At the same time that his team is creating the computing resources to undertake the task, Corley is constructing a theory for how to analyze the data. He and his colleagues are determining baseline activity, culling the data to find routine patterns, and looking for patterns that indicate something out of the ordinary. Data might include how often a topic is the subject of social media, who is putting out the messages, and how often.
Corley notes additional challenges posed by social media. His programs analyze data in more than 60 languages, for instance. And social media users have developed a lexicon of their own and often don’t use traditional language. A post such as “aw my avalanna wristband @Avalanna @justinbieber rip angel pic.twitter.com/yldGVV7GHk” poses a challenge to people and computers alike.
Nevertheless, Corley’s program is accurate much more often than not, catching the spirit of a social media comment accurately more than three out of every four instances, and accurately detecting patterns in social media more than 90 percent of the time.
Corley’s educational background may explain the interest in emergency responders and health crises mentioned in the early part of the news release (from Corley’s PNNL webpage),
B.S. Computer Science from University of North Texas; M.S. Computer Science from University of North Texas; Ph.D. Computer Science and Engineering from University of North Texas; M.P.H (expected 2013) Public Health from University of Washington.
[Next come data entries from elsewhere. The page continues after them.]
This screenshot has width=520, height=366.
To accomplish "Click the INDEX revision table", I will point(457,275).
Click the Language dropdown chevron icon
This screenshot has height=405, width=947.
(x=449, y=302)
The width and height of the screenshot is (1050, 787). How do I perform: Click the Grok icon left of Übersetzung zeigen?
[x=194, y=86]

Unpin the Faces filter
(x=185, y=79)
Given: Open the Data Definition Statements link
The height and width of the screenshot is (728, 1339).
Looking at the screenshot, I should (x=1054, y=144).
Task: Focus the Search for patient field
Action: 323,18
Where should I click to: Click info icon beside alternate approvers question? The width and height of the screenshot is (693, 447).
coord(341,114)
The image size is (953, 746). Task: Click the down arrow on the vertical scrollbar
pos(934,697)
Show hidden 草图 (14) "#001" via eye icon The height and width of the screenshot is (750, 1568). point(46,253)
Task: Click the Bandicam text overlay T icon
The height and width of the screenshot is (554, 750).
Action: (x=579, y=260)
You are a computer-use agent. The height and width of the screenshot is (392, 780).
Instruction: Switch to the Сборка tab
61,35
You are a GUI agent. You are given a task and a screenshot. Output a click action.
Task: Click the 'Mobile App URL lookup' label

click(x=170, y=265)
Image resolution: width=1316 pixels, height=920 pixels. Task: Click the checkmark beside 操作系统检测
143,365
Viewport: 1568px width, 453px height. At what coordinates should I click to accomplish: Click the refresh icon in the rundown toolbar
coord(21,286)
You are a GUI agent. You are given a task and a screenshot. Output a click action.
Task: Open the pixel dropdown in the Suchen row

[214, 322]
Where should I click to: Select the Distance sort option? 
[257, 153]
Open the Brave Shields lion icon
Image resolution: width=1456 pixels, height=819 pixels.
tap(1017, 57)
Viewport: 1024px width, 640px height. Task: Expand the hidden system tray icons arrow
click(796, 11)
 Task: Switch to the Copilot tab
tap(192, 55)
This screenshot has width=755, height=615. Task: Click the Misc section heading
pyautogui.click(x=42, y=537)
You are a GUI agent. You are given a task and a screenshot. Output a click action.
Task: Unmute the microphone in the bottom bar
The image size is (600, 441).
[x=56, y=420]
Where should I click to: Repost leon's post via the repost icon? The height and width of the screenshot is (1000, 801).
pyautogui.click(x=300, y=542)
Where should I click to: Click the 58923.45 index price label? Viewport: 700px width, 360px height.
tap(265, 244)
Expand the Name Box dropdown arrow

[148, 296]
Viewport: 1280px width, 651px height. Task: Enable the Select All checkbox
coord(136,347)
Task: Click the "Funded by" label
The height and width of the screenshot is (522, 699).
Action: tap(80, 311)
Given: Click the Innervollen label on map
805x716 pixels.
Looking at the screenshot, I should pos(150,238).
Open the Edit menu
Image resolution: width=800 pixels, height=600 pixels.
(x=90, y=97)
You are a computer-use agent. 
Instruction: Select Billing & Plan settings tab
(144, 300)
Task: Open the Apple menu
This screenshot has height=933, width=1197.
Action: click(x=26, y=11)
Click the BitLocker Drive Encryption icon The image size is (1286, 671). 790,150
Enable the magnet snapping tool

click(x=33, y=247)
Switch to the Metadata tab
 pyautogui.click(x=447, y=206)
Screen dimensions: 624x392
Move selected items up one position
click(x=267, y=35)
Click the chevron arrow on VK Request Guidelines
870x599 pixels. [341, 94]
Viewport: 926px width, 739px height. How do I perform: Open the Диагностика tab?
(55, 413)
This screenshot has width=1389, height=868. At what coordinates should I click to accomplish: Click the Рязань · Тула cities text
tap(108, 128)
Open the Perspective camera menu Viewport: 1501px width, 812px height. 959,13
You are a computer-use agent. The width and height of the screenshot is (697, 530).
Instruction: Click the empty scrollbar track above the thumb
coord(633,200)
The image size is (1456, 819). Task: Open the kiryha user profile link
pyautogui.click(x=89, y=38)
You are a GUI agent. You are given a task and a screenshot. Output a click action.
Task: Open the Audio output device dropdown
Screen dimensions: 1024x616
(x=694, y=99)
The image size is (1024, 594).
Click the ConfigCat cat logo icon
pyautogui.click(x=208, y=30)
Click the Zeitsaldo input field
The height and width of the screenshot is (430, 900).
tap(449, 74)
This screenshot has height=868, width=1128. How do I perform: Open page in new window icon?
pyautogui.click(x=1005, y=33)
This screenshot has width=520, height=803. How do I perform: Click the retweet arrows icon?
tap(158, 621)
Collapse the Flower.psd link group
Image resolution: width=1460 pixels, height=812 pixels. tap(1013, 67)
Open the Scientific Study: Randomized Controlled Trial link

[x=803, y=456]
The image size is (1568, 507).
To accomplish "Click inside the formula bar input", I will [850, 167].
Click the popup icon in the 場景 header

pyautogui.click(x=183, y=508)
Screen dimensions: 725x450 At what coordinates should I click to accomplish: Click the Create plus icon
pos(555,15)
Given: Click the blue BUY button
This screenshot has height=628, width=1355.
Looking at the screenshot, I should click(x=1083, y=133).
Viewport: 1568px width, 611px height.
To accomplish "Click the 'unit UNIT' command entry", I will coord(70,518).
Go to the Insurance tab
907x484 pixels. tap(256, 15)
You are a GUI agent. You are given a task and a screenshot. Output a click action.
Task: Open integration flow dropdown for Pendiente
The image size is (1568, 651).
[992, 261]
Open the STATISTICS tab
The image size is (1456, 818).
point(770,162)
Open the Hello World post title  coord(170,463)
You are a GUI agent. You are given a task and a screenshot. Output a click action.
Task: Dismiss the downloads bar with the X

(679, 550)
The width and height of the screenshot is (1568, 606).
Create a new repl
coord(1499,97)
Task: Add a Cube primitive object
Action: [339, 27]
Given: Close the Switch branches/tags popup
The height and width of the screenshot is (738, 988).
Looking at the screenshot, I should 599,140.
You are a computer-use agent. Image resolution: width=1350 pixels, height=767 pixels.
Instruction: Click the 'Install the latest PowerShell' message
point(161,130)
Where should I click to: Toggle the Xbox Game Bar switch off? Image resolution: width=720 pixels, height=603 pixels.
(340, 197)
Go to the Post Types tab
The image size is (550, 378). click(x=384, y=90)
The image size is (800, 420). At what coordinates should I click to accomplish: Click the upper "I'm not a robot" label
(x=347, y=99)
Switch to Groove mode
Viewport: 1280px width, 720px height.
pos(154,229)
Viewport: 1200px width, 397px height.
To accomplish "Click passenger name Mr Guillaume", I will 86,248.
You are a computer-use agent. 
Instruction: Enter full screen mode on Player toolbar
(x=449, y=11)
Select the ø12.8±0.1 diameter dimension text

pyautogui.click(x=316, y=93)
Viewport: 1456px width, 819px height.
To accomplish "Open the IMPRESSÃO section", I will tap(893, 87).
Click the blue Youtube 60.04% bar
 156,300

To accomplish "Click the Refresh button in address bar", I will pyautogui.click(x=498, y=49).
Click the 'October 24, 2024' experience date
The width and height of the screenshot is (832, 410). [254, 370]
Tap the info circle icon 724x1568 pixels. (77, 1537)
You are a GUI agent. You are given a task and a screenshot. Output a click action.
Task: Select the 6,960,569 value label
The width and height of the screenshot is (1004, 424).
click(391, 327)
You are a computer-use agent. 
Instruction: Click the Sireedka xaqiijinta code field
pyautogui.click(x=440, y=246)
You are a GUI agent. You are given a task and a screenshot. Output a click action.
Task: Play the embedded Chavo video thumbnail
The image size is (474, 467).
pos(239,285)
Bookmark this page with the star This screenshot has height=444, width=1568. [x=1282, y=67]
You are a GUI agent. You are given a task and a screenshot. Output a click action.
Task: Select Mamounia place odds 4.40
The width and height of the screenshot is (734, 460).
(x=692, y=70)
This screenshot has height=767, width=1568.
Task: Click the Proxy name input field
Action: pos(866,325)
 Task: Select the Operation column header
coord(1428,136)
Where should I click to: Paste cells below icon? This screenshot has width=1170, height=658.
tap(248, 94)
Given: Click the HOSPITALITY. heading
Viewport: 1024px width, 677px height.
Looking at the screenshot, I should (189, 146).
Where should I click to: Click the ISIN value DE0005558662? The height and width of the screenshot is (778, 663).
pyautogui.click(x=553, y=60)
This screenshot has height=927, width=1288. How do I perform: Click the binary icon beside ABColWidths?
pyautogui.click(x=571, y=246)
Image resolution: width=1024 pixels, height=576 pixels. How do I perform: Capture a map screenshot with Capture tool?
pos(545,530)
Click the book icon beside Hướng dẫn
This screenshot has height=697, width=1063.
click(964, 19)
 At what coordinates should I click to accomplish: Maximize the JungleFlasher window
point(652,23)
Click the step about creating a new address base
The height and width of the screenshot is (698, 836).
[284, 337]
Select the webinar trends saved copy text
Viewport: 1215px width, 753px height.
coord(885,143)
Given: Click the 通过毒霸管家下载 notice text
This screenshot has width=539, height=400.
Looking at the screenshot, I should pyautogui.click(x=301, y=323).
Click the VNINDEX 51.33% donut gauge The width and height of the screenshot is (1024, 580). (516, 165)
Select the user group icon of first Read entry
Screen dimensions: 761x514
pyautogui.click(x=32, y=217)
The reference to public health and emergency response is further developed, from the news release,
Much of the work so far has been around public health. According to media reports in China, the current H7N9 flu situation in China was highlighted on Sina Weibo, a China-based social media platform, weeks before it was recognized by government officials. And Corley’s work with the social media working group of the International Society for Disease Surveillance focuses on the use of social media for effective public health interventions.
In collaboration with the Infectious Disease Society of America and Immunizations 4 Public Health, he has focused on the early identification of emerging immunization safety concerns.
“If you want to understand the concerns of parents about vaccines, you’re never going to have the time to go out there and read hundreds of thousands, perhaps millions of tweets about those questions or concerns,” Corley said. “By creating a system that can capture trends in just a few minutes, and observe shifts in opinion minute to minute, you can stay in front of the issue, for instance, by letting physicians in certain areas know how to customize the educational materials they provide to parents of young children.”
Corley has looked closely at reaction to the vaccine that protects against HPV, which causes cervical cancer. The first vaccine was approved in 2006, when he was a graduate student, and his doctoral thesis focused on an analysis of social media messages connected to HPV. He found that creators of messages that named a specific drug company were less likely to be positive about the vaccine than others who did not mention any company by name.
Other potential applications include helping emergency responders react more efficiently to disasters like tornadoes, or identifying patterns that might indicate coming social unrest or even something as specific as a riot after a soccer game. More than a dozen college students or recent graduates are working with Corley to look at questions like these and others.
As to why the US Library of Congress requires 24 hours to search one term in their archived tweets and Corley and the PNNL require seconds to sift through two years of tweets, only two possibilities come to my mind. (1) Corley is doing a stripped down version of an archival search so his searches are not comparable to the Library of Congress searches or (2) Corley and the PNNL have far superior technology.